The Milky Way

'Imagine you're an astronaut experiencing significant gravitational force during blast-off,' I told myself while almost horizontal in the dentist's chair, my poor face exhibiting a ridiculous rictus grin. 'Per ardua ad astra,' as they say in sky pilot circles.

Being called from the waiting room certainly felt like exiting Earth's atmosphere; and entering this surgical room a good approximation of climbing into some NASA rocket's capsule. 

Now, after the novocaine, I'm drifting in outer space between hitherto unknown nebulas and hazy stars.
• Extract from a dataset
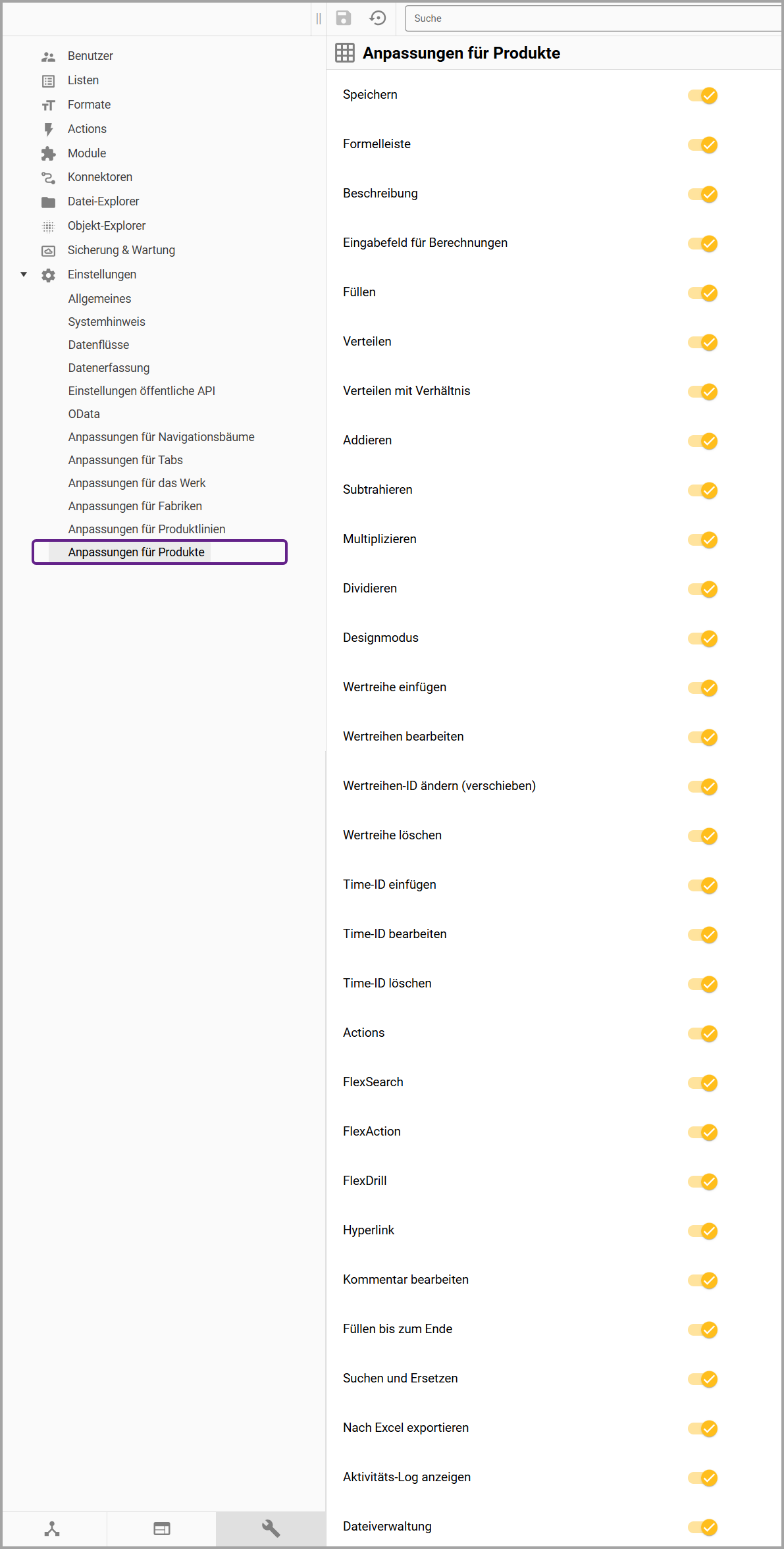The width and height of the screenshot is (784, 1549).
Task: Click the save disk icon in toolbar
Action: point(344,18)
That overhead lamp has become double moons, quickly eclipsed by a Martian warlord wearing mint-green scrubs, who approaches with his science-fiction tools of tooth and gum torture. 

But I am Captain Fez, trained to withstand any pain in the known Universe, even a root canal like the one that made Flash Gordon cry. 

Meanwhile, in another stratosphere, strands of silvery dental floss are sucked into a Black Hole that resembles an open mouth. An electric bristled toothbrush hurtles through time on its mission to discover hard to reach cavities. But I'm in suspended animation and wouldn't notice a Supernova if one exploded in my face.

"I'd like to probe you again in about six months," the Martian warlord says when his interrogation of my molars is finally over. "Please see the Venusian slave-girl at the reception desk to make an appointment on your way out."

And so I return to Earth, still feeling slightly weightless and unable to do much other than mumble and sigh. 'One small sigh for me, one giant smirk for my dentist's bank account,' to paraphrase Neil Armstrong.